Dam outflows to increase after public puts pressure on IJC

THE TIDE IS HIGH- (From left) Log Cabin Point Resort owner/operator and Athol Councillor Jamie Forrester speaks with Bay of Quinte MP Neil Ellis on Wednesday. The Athol ward campground is one of several Prince Edward County businesses that have been negatively affected by the flood of 2019. (Submitted Photo)
JASON PARKS

STAFF WRITER

What exactly next spring and summer will look like at the shores of Prince Edward County remains to be seen but it appears the International Joint Commission is listening to concerns over Lake Ontario water levels and the much decried Plan 2014.

It’s been a busy week on the front lines of the battle to ensure a third flooding event in four years doesn’t further ruin shorelines and devastate businesses in the Quinte area.

With Lake Ontario water levels still well above average and fear that 2020 could bring another round of high waters that would erode shore lines, kill tourism opportunities at lake side business, hamper boaters, wash out infrastructure, etc. over 400 people turned up at a rally in Trenton on Wednesday evening protesting the Plan 2014 and the IJC’s regulation over the St. Lawrence Seaway.

Earlier in the day, Bay of Quinte MPP Todd Smith announced Premier Doug Ford had written Prime Minster Justin Trudeau requesting more representation on the IJC and that the federal government act immediately and appoint an IJC Commissioner from the region hit hard by record water events in 2017 and 2019 (See Page 10).

Finally, on Thursday, Sarah Lobrichon, a spokesperson for the IJC, told The Brockville Recorder & Times that the IJC has given the International Lake Ontario-St. Lawrence River Board the authority to deviate from Plan 2014 flows during the current crisis until Lake Ontario peaks sometime in the summer of 2020.

“This provides as much authority as under the old plan so that the board can use every opportunity to release water without causing downstream flooding or severely harming other interests,” Lobrichon told the Recorder & Times reporter.

This deviation will allow small amounts of water to be removed from Lake Ontario in order to reduce the risk of further high water levels next year.
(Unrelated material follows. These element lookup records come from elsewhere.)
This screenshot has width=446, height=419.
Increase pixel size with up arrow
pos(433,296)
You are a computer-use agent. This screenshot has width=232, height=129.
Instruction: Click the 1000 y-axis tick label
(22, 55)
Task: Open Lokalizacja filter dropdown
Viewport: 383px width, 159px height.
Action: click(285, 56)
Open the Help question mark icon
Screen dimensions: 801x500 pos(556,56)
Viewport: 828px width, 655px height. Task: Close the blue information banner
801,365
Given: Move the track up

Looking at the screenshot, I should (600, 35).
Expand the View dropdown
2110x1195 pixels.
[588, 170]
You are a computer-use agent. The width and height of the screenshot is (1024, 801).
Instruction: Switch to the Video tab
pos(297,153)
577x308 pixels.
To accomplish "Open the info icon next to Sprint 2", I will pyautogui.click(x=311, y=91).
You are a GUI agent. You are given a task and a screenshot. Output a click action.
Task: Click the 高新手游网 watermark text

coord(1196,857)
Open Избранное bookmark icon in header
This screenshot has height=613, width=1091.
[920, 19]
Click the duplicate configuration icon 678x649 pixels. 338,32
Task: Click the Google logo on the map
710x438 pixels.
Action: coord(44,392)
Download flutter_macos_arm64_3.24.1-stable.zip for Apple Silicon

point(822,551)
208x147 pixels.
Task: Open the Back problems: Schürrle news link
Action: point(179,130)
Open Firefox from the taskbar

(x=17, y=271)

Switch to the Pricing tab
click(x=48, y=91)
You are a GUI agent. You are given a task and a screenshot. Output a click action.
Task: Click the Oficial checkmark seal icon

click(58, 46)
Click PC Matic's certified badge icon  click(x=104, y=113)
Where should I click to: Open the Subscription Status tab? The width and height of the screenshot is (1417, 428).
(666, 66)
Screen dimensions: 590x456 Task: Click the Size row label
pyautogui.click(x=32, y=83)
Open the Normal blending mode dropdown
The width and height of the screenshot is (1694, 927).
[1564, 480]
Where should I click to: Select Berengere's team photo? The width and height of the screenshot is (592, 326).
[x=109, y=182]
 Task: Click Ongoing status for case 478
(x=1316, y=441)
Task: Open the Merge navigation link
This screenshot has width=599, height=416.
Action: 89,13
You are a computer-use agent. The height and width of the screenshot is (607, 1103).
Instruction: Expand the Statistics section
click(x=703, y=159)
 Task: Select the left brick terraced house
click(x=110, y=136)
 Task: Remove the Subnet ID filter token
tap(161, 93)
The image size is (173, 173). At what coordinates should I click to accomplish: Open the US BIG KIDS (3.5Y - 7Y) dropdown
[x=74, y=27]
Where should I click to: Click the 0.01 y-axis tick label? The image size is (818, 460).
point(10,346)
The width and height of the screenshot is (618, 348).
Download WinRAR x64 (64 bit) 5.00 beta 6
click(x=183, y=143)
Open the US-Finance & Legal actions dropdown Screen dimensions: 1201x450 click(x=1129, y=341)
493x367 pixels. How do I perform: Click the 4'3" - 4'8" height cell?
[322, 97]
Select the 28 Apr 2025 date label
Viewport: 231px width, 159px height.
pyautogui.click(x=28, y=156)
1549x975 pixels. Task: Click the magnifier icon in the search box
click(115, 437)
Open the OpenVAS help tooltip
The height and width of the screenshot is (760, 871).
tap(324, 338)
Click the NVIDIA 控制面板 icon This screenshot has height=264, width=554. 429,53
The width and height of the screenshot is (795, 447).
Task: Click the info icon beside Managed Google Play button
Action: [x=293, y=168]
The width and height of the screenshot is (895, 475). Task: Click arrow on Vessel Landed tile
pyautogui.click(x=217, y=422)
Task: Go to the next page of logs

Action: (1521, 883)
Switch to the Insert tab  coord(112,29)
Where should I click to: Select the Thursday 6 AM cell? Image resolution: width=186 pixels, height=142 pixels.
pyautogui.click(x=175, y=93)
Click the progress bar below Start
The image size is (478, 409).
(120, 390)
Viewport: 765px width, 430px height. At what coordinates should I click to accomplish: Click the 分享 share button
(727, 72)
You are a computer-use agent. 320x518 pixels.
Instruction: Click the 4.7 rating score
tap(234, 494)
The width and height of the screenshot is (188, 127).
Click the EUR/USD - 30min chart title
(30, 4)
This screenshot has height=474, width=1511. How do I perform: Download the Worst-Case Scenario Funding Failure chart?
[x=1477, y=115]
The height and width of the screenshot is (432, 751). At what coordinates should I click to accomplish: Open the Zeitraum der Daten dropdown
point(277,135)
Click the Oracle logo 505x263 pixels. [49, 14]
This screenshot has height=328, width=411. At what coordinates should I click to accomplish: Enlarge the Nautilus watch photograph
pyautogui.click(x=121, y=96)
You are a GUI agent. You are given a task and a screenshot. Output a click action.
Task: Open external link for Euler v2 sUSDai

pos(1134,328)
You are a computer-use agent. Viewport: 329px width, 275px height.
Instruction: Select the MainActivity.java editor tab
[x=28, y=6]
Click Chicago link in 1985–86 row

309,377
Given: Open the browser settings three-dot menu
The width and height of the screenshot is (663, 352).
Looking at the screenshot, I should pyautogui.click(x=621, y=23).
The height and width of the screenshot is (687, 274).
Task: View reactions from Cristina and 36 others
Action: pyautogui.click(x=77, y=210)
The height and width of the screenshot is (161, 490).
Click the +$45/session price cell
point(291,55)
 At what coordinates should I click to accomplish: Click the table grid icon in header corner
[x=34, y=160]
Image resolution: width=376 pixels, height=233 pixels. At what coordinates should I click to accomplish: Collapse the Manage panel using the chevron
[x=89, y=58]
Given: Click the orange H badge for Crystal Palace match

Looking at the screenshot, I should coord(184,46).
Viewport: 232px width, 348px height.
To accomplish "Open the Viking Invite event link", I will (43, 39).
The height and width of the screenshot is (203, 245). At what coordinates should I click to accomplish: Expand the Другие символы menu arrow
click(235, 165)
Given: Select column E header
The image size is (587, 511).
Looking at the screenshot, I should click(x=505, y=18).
Brockville and the Thousand Islands region, like Prince Edward County and the Quinte area have been devastated by high water levels that are, according to property owners, politicians and some experts, a creation of Plan 2014.

The current plan which governs water flows along the St. Lawrence went into effect in 2016 and replaced Plan 1958.

Not long after instituting a new plan which was developed in part to improve shipping conditions, restore wetlands and answer ecological concerns, water levels on Lake Ontario started to rise to record highs-causing shoreline erasing and devastation along all sides of the Lake Ontario shoreline and the St. Lawrence all the way to the Moses-Saunders Power dam in Cornwall.

Along with his colleagues from adjacent municipalities, County of Prince Edward Mayor Steve Ferguson said it was important for the communities that share the Bay of Quinte to rally together and understand that there’s support from local municipal, provincial and federal leaders.

“I think everyone here acknowledges something needs to be done about this problem now,” Ferguson told the Gazette. “Considering lake levels are forecast to be 12-18” higher (than average) by the end of the year and potentially coupled with a wet spring, another year like 2019 would be disastrous for our residents and businesses.”

While advocacy and public attention are part of the process being put on government leaders who could exert political pressure on the IJC, Ferguson said the municipal management team continues to meet on a month-to-month basis to make sure preparations are in place should high water levels hamper Prince Edward County again. Ferguson said staff are proactively mapping out the areas that are expected to be hit hard if levels rise and precautionary plans for the deployment of sand, sand bags and other resources that will hold the water out are underway.

“We need to ensure public safety is addressed and part of that is making sure residents as well as first responders can get into and out of properties that could be affected,” The mayor added.“As well, we are looking at adjusting road levels and compensating in low lying areas.”

The Eastern Ontario Mayor’s Caucus passed a resolution calling on the IJC to revert back to the water management system that was previously in place and the Eastern Ontario Warden’s Caucus is expected to do likewise when it meets in December.

“The support calling on the IJC to do something is growing exponentially.”

The mayor added local residents have expressed their frustrations to him during site visits and phone calls. Ferguson said people are “taking matters into their own hands” because they watching the continual erosion of investment and property.

“So there’s that level frustration out there but I would ask for property owners to contact Quinte Conservation before they do anything regarding changes to their shoreline,” Ferguson added. “The people I’ve talked to have said the Conservation Authority have been wonderful to work with during this crisis. They’ve been very responsive and very understanding to the issues facing shore line owners dealing with erosion.”